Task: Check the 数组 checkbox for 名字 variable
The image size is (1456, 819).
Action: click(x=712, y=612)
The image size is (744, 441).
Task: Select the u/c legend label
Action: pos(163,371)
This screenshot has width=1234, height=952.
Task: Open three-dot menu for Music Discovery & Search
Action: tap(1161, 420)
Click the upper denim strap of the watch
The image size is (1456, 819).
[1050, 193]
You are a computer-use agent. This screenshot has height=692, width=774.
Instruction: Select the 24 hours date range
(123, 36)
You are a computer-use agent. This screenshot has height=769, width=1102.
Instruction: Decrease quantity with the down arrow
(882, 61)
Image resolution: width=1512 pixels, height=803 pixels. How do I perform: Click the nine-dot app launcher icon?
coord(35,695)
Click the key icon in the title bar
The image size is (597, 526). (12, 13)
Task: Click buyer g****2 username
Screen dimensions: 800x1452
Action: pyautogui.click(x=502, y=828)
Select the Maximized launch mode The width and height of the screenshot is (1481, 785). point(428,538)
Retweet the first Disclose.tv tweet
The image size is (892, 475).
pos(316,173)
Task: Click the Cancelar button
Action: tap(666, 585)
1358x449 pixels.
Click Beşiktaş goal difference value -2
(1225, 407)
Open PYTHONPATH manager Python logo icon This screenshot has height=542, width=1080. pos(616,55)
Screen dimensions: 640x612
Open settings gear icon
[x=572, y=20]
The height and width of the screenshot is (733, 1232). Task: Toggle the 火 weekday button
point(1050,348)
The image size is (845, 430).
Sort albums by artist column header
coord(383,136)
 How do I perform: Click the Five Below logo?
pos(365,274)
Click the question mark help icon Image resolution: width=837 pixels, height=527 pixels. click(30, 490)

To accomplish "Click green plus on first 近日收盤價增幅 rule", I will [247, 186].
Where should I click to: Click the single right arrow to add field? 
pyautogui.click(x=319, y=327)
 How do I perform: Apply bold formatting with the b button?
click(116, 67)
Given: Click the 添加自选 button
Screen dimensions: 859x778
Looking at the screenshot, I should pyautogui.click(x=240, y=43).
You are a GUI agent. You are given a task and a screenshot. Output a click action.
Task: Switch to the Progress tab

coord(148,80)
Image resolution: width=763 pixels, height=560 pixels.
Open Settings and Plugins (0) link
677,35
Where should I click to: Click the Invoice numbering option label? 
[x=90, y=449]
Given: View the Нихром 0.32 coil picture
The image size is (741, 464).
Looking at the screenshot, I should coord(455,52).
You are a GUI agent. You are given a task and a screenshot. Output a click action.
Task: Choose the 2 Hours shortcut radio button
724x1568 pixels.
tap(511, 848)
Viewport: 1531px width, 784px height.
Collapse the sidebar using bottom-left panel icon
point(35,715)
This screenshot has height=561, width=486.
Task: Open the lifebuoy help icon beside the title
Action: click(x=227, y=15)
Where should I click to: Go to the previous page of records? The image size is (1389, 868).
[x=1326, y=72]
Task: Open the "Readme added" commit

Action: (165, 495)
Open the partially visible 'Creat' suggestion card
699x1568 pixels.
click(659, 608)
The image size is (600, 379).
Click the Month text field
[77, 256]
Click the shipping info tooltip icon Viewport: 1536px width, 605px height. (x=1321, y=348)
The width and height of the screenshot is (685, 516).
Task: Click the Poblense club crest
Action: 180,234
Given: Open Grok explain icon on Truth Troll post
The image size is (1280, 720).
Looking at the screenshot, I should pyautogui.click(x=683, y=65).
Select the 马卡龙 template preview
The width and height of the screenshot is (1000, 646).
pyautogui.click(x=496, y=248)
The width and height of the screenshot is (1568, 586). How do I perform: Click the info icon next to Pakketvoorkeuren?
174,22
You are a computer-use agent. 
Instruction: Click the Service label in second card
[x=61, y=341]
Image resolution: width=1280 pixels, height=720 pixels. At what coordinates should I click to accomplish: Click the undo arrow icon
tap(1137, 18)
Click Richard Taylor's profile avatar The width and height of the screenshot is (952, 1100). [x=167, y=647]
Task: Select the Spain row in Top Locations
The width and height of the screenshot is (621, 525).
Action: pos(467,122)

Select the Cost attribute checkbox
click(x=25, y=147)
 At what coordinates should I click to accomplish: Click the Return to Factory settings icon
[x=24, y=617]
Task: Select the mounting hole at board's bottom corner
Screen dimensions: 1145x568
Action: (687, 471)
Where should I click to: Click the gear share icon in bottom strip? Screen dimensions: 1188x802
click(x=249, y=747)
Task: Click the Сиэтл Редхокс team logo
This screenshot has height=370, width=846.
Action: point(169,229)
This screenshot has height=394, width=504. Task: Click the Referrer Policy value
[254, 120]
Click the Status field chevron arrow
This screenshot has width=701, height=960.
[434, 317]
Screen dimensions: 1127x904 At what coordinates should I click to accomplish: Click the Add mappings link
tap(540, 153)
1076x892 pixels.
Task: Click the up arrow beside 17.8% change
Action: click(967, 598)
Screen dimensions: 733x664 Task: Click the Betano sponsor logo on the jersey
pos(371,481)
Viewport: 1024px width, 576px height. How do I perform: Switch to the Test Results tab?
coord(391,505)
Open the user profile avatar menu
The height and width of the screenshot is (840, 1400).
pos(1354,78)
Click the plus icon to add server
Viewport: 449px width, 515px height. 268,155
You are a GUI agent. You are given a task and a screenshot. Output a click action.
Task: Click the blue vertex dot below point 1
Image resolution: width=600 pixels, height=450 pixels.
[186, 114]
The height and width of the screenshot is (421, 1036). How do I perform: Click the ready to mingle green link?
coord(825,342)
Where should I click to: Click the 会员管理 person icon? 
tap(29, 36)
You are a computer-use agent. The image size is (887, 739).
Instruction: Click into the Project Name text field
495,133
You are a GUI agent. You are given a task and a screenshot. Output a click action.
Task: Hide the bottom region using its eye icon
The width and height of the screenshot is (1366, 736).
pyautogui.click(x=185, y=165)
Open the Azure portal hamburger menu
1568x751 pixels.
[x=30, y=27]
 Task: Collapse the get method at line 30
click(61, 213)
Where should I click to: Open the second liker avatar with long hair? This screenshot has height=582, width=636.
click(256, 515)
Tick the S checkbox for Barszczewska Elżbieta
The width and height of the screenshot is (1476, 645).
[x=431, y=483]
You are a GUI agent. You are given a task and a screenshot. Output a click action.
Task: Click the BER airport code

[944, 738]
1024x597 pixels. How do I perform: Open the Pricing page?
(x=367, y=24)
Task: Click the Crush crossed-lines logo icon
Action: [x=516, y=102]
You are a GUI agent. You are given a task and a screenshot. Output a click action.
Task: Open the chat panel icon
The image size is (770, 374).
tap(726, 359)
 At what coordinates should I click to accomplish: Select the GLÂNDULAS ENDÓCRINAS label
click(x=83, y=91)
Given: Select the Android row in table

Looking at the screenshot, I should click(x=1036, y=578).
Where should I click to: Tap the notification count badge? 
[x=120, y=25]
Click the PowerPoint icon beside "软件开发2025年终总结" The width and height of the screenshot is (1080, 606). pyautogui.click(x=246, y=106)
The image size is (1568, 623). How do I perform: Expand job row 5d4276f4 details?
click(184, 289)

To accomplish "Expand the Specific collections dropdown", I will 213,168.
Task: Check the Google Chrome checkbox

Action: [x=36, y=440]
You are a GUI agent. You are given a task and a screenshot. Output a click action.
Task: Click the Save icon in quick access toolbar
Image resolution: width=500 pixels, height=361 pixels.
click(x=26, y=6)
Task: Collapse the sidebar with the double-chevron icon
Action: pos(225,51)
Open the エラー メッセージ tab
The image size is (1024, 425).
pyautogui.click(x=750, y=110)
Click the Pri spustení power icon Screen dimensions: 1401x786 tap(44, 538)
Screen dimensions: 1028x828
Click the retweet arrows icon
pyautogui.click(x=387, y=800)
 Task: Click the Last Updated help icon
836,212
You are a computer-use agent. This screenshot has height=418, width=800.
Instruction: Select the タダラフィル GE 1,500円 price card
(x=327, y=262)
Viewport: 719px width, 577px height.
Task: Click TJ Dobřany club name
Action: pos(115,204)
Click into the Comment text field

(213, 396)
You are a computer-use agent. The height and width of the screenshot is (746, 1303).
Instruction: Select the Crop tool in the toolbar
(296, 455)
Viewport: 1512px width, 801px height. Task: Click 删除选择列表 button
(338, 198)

::::::::::

*PROMPT*.
Please give an exact copy of the lines above, beginning with the line containing "Where should I click to: Tap" and running through the line containing "Task: Click the Save", and of no other lines.

*EXPECTED OUTPUT*.
Where should I click to: Tap the notification count badge? 
[x=120, y=25]
Click the PowerPoint icon beside "软件开发2025年终总结" The width and height of the screenshot is (1080, 606). pyautogui.click(x=246, y=106)
The image size is (1568, 623). How do I perform: Expand job row 5d4276f4 details?
click(184, 289)

To accomplish "Expand the Specific collections dropdown", I will 213,168.
Task: Check the Google Chrome checkbox

Action: [x=36, y=440]
You are a GUI agent. You are given a task and a screenshot. Output a click action.
Task: Click the Save icon in quick access toolbar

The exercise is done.